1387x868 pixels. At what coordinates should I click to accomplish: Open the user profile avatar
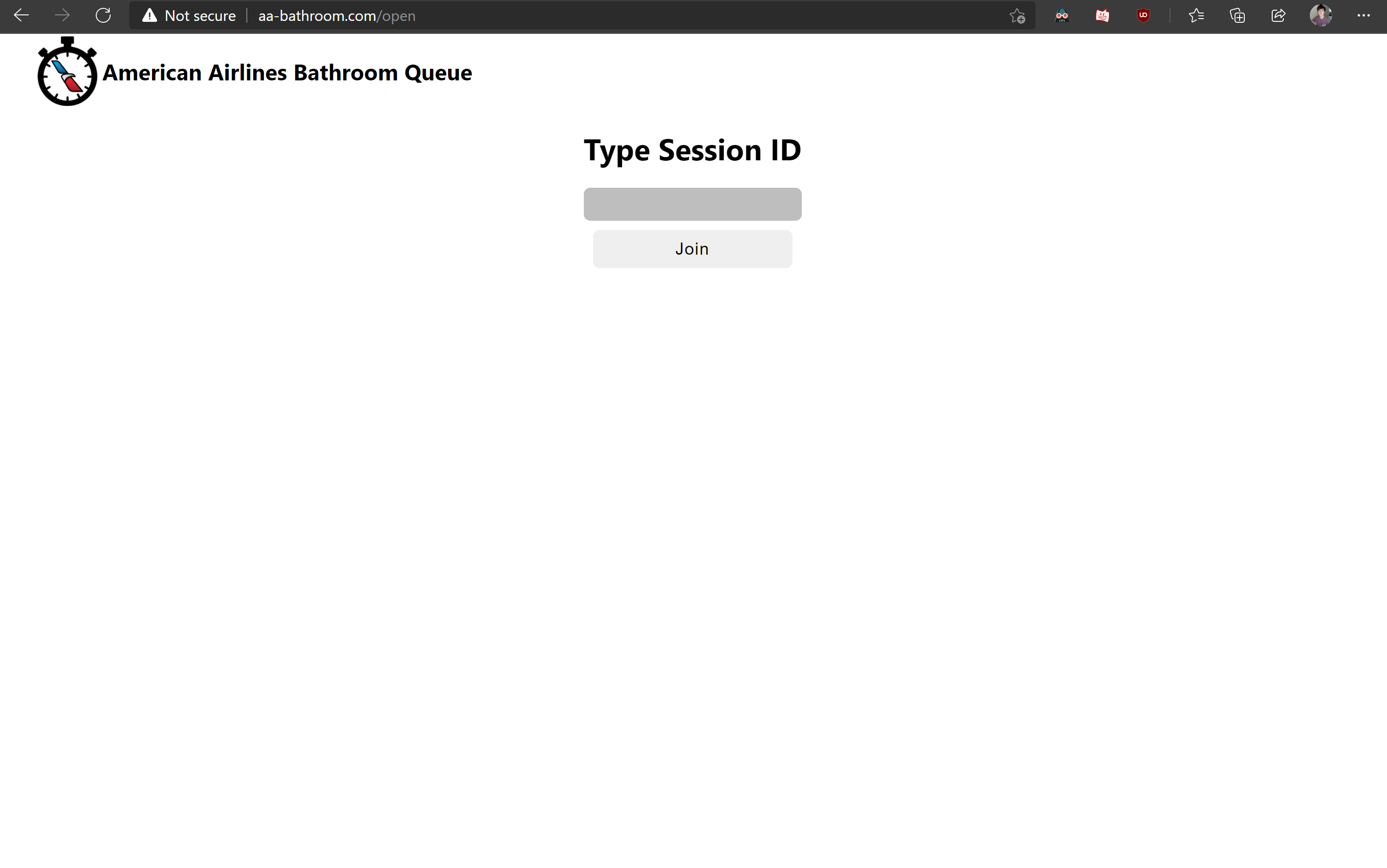[1321, 15]
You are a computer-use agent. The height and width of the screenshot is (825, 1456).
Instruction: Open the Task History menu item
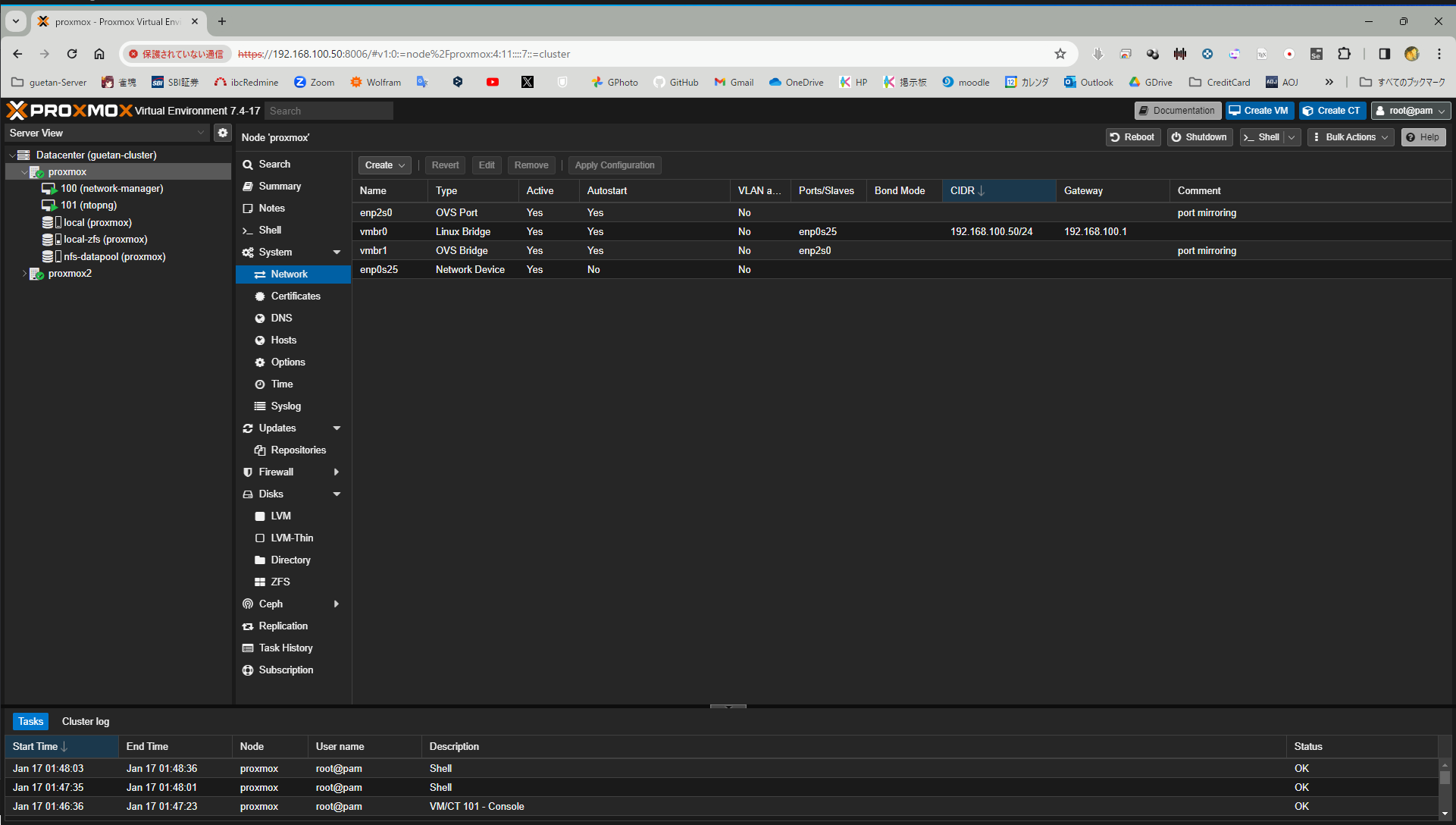pos(285,648)
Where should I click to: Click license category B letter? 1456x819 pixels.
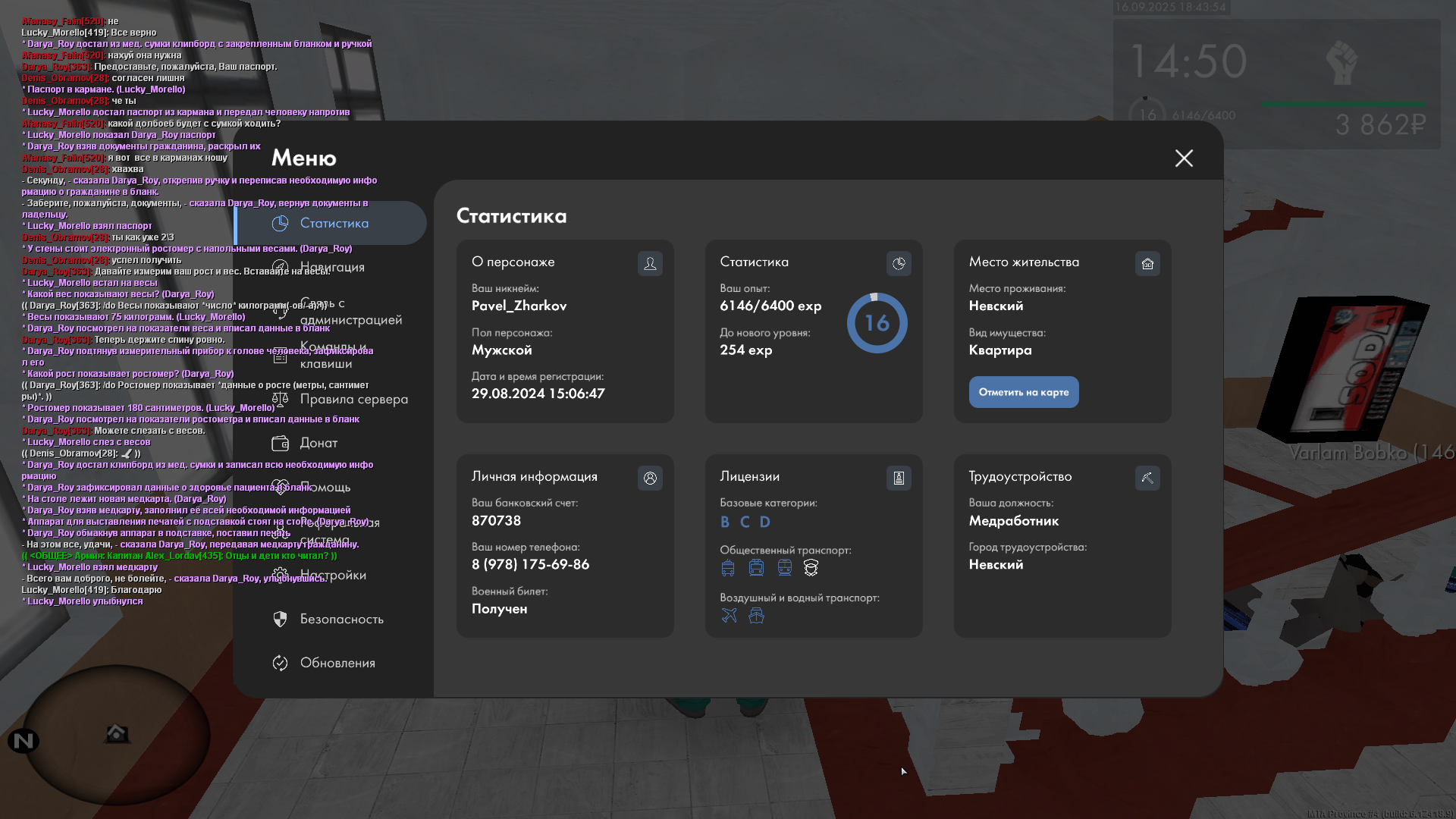pyautogui.click(x=725, y=522)
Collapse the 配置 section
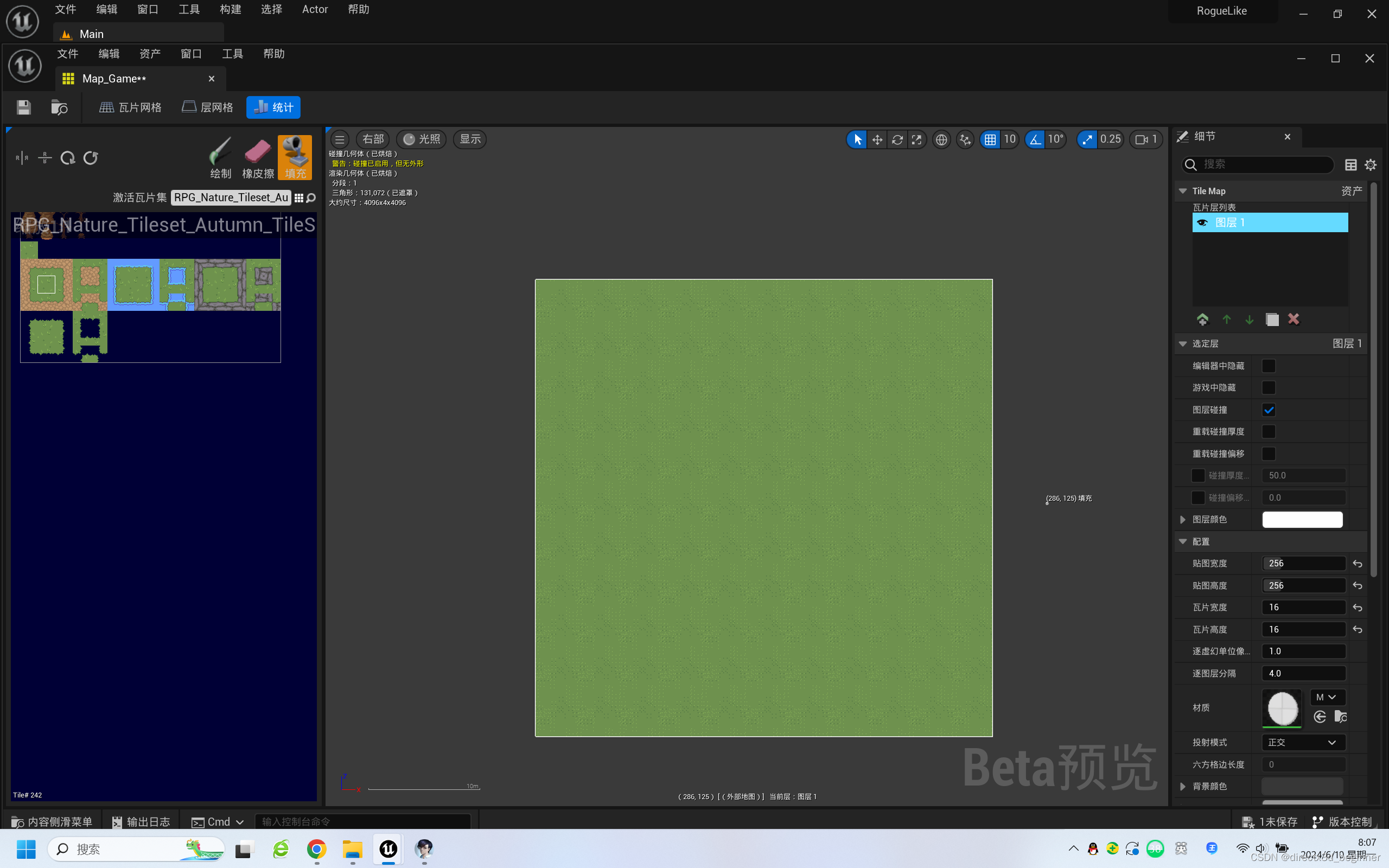 1182,541
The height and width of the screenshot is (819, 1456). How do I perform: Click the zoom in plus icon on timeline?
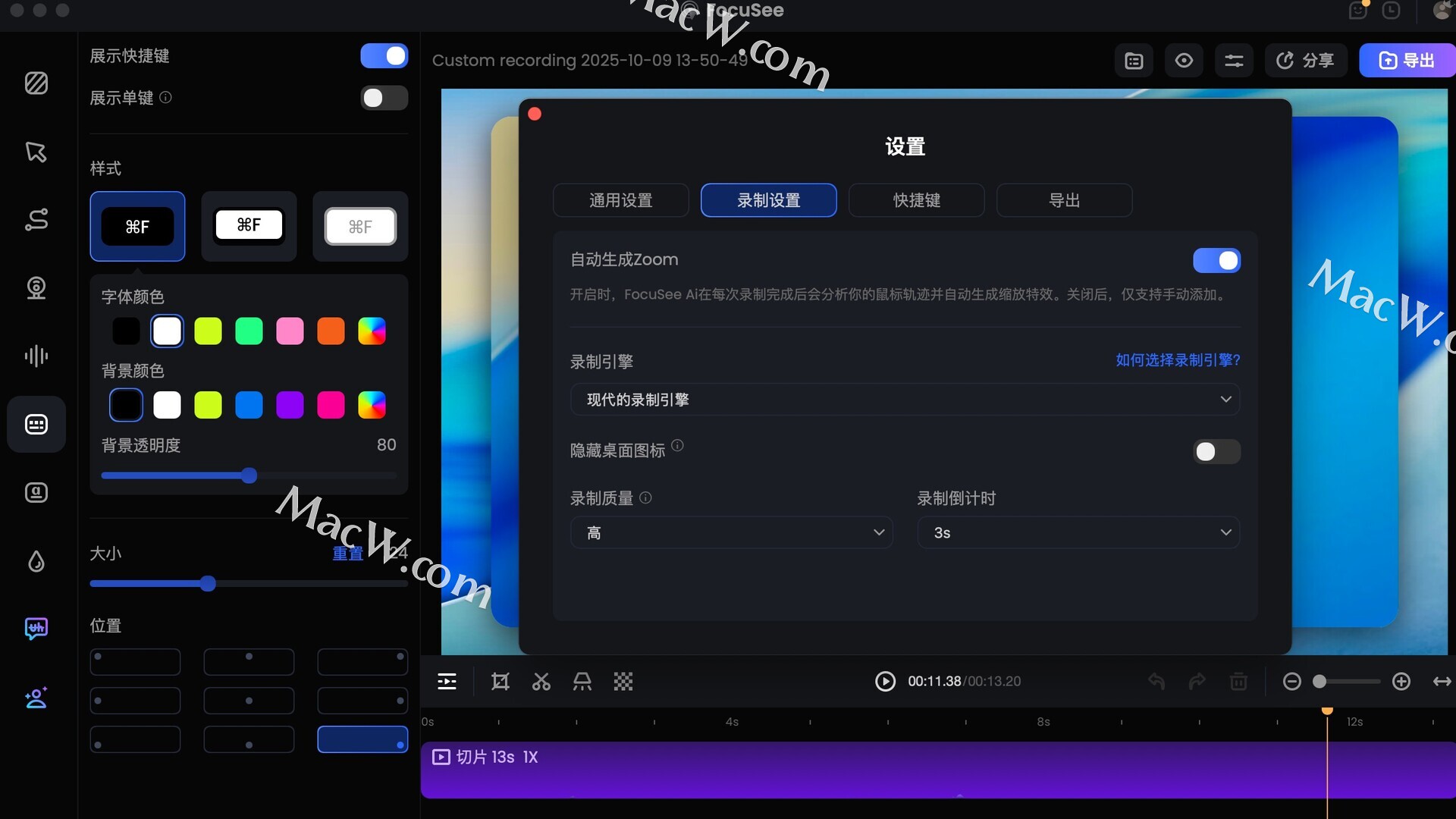point(1401,682)
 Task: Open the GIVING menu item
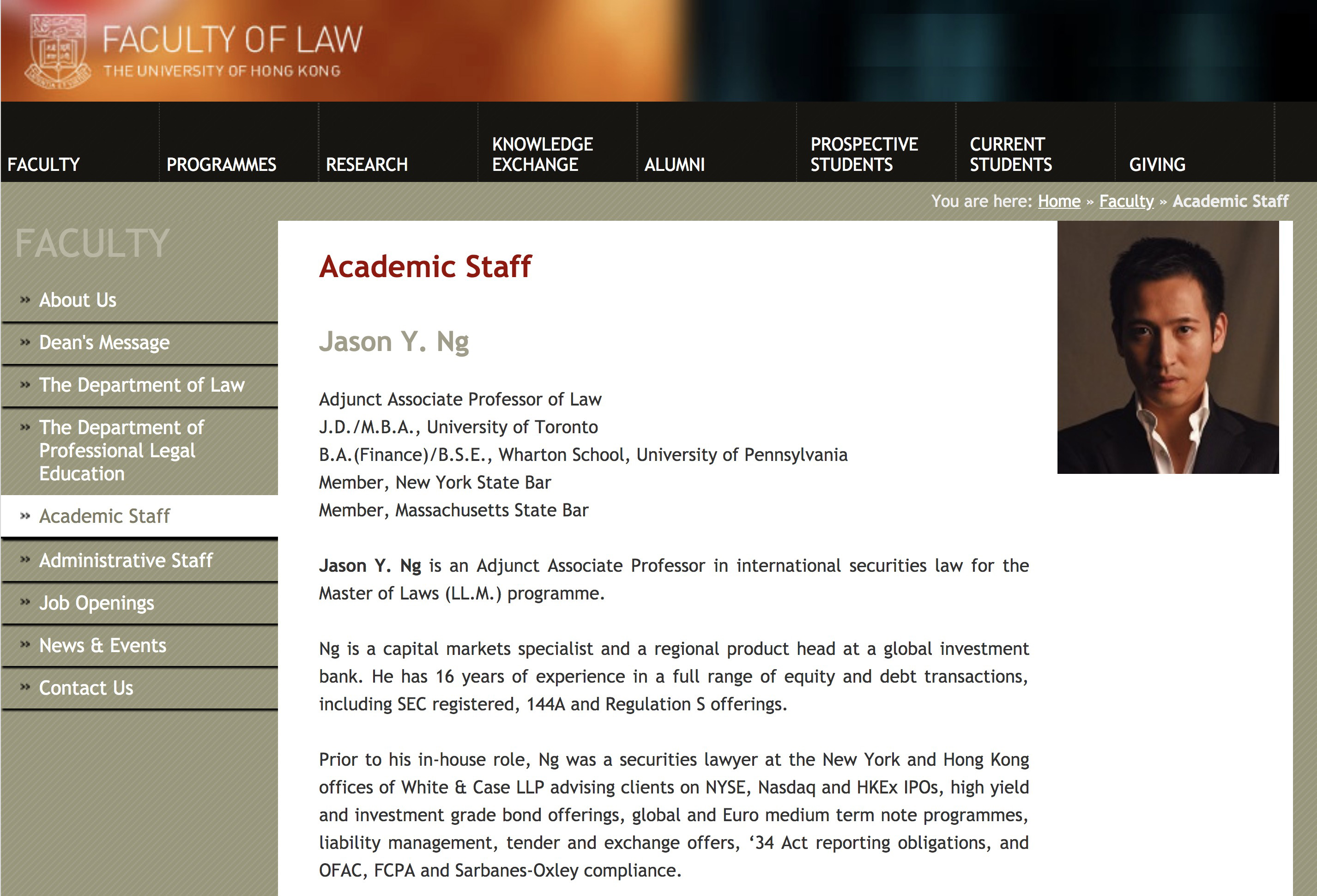(1157, 164)
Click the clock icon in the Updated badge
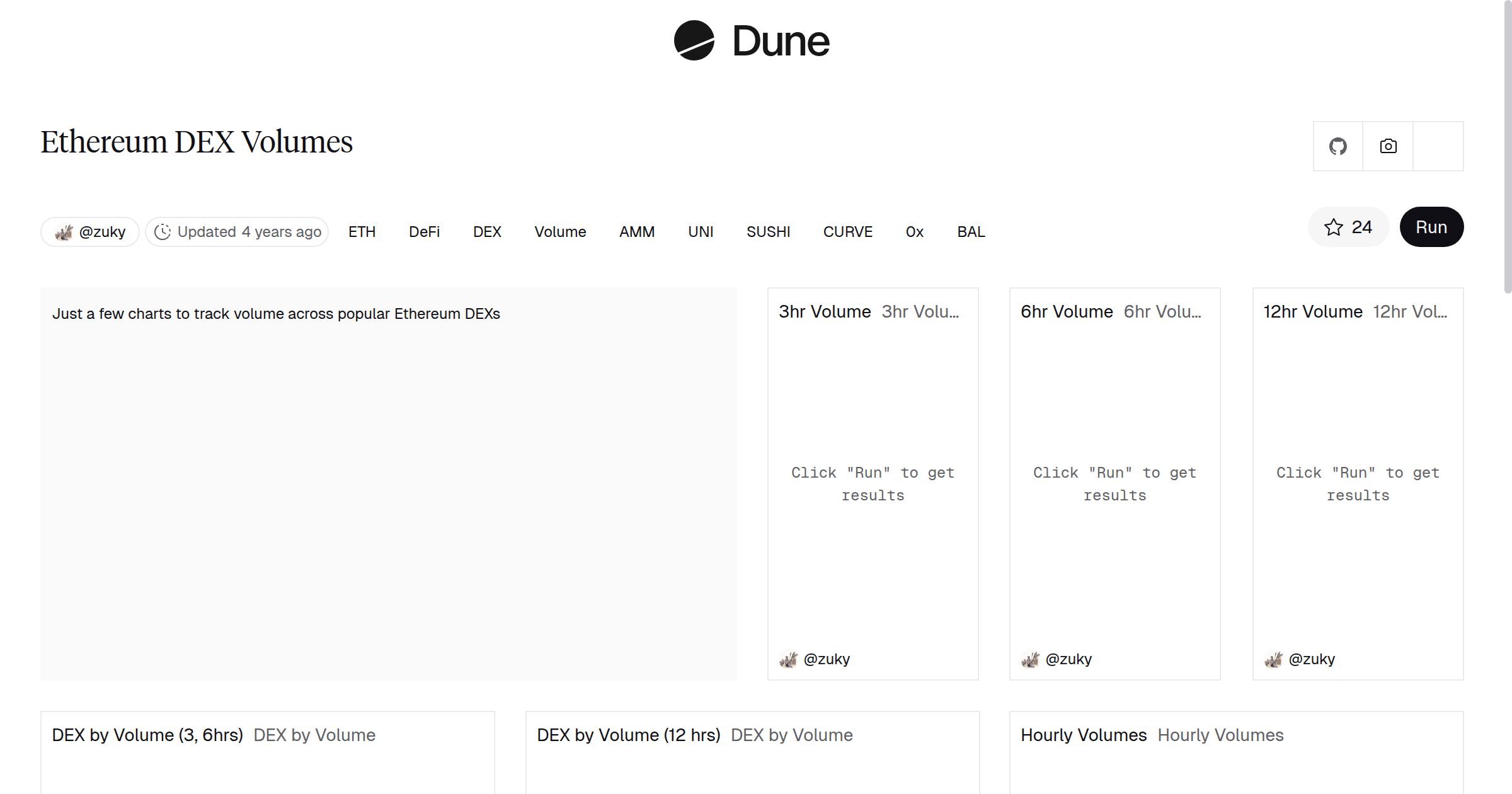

————

Leaving every picture out, please copy exactly the lines from the one holding "Task: Open the GIVING menu item" through the last line of the listing, both ends included.

 Task: Open the GIVING menu item
(1157, 164)
Click the clock icon in the Updated badge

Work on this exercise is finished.